下の提示文から、「2019年2月17日日曜日」から「を鑑賞をすることがすごく楽しみで、期待感を持って会場に向かいました。」までの部分を原文どおりに書き写してください。

提示文 =
▽
2019年2月17日日曜日

京都国立博物館「中国近代絵画の巨匠 斉白石」を観て

日中平和友好条約締結40周年を記念して、中国・北京画院が所蔵する、中国近代
水墨画を代表する画家である斉白石の作品を展示する展覧会です。同博物館の
平成知新館2階で開催されています。

斉白石のことは、これまで全く知りませんでした。というよりも、今まで中国の近代絵画
一般に触れたことがなかったと、思います。それで本展で、初めての地域、時代の絵画
を鑑賞をすることがすごく楽しみで、期待感を持って会場に向かいました。

まず第1室花木のコーナーを一巡すると、日本の近代の水墨画とは、受ける印象が微妙
に違うことに気づきます。それがどこから来ているのか考えてみると、タッチや色使いの
ニュアンスが少し異なっているのではないかと、思い当たりました。
△
利用可能な資料 =
▽
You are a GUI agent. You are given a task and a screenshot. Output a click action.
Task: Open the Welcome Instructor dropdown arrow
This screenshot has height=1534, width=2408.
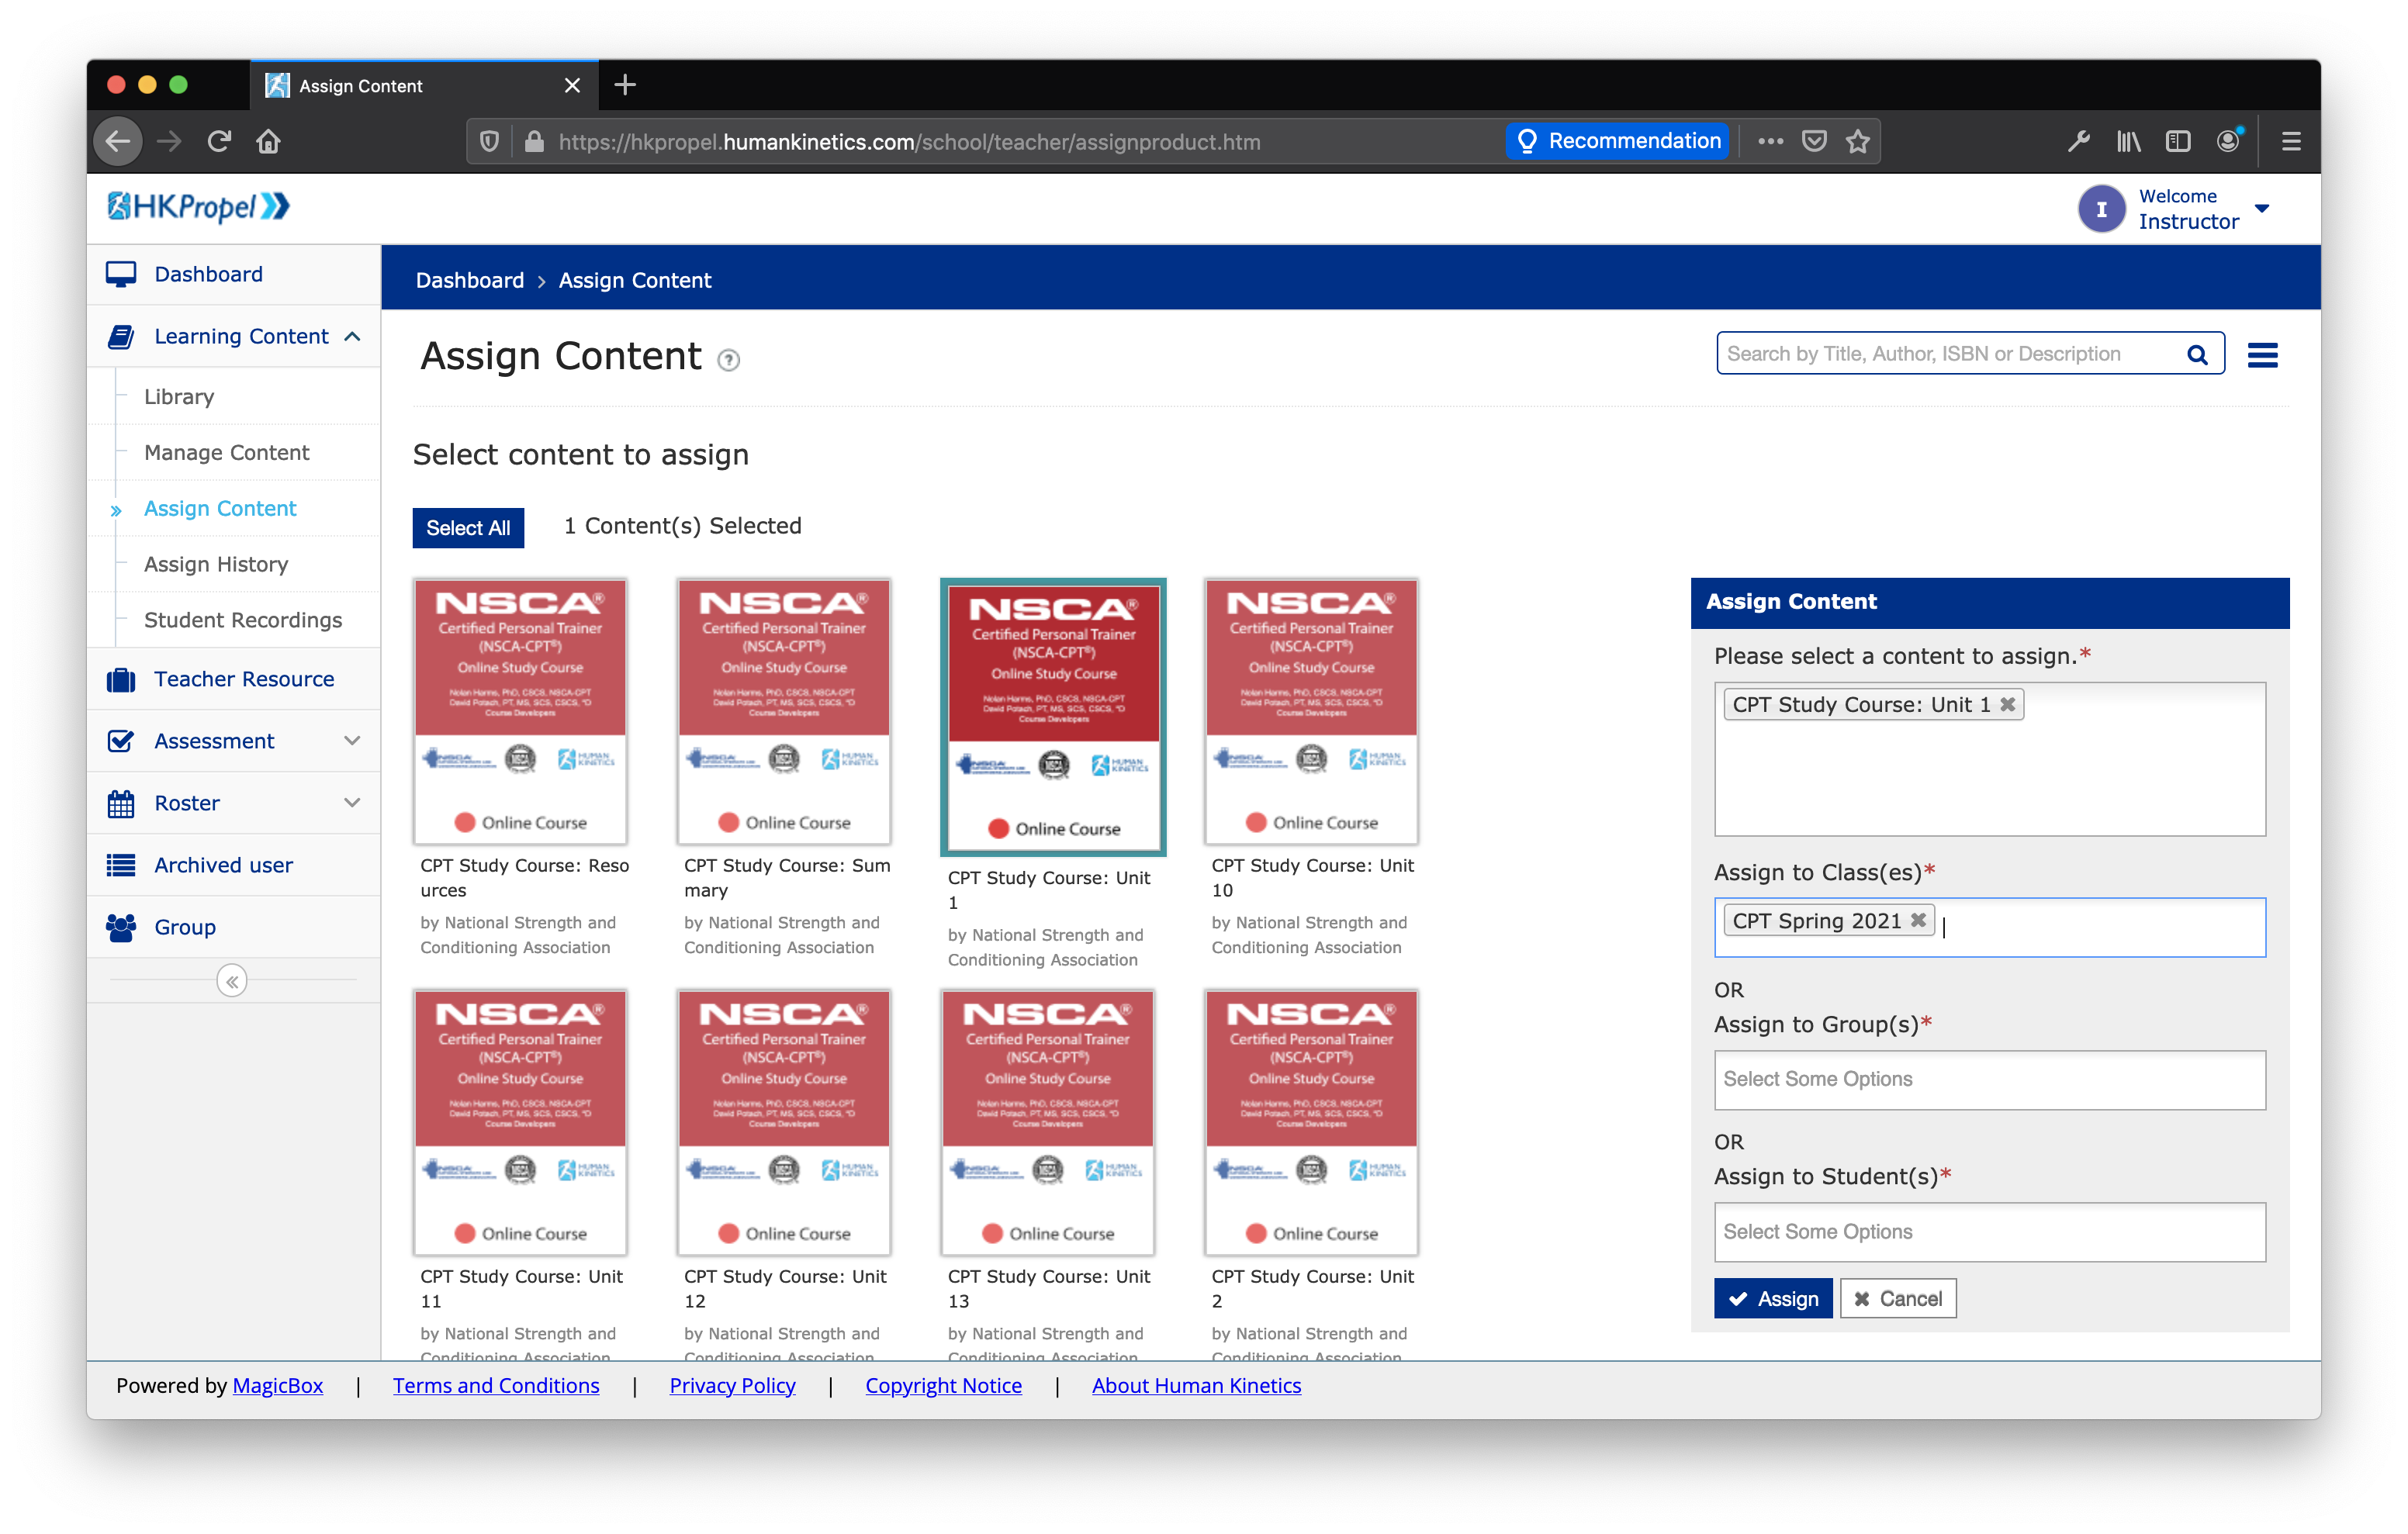(2262, 209)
△
想定解答 =
2019年2月17日日曜日

京都国立博物館「中国近代絵画の巨匠 斉白石」を観て

日中平和友好条約締結40周年を記念して、中国・北京画院が所蔵する、中国近代
水墨画を代表する画家である斉白石の作品を展示する展覧会です。同博物館の
平成知新館2階で開催されています。

斉白石のことは、これまで全く知りませんでした。というよりも、今まで中国の近代絵画
一般に触れたことがなかったと、思います。それで本展で、初めての地域、時代の絵画
を鑑賞をすることがすごく楽しみで、期待感を持って会場に向かいました。